* **The problem**
From the first line to the last, print the material exactly, skipping the pictures.

* **Records**
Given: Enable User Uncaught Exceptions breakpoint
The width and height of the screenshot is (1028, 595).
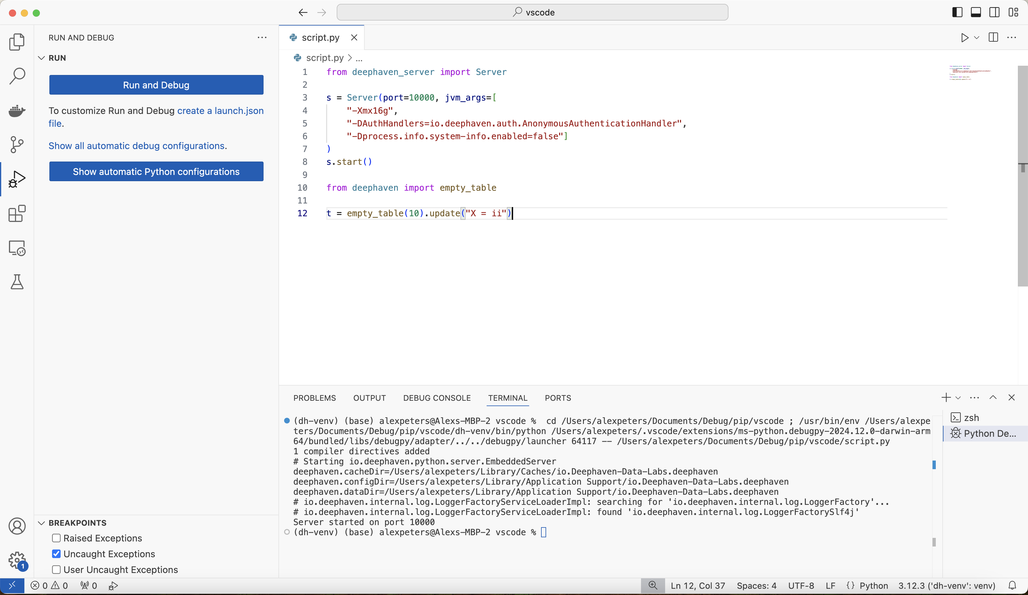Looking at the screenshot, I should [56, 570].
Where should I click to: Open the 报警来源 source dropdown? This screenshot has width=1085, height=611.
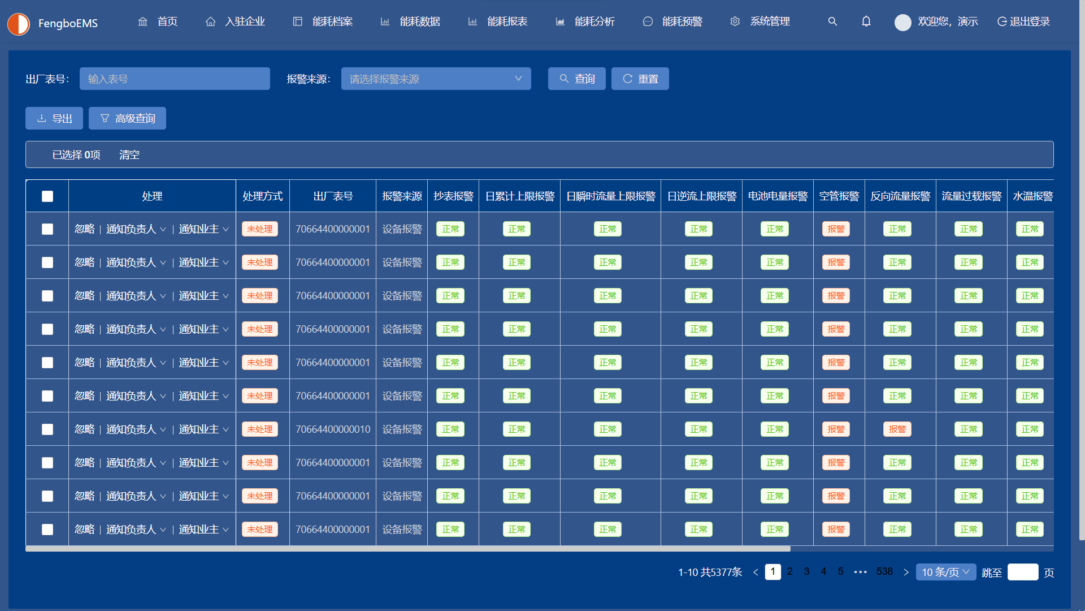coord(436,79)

* **Answer to this problem**
Given: Enable User Uncaught Exceptions breakpoint
The width and height of the screenshot is (1028, 595).
Looking at the screenshot, I should [56, 570].
Where should I click to: Open the 报警来源 source dropdown? This screenshot has width=1085, height=611.
coord(436,79)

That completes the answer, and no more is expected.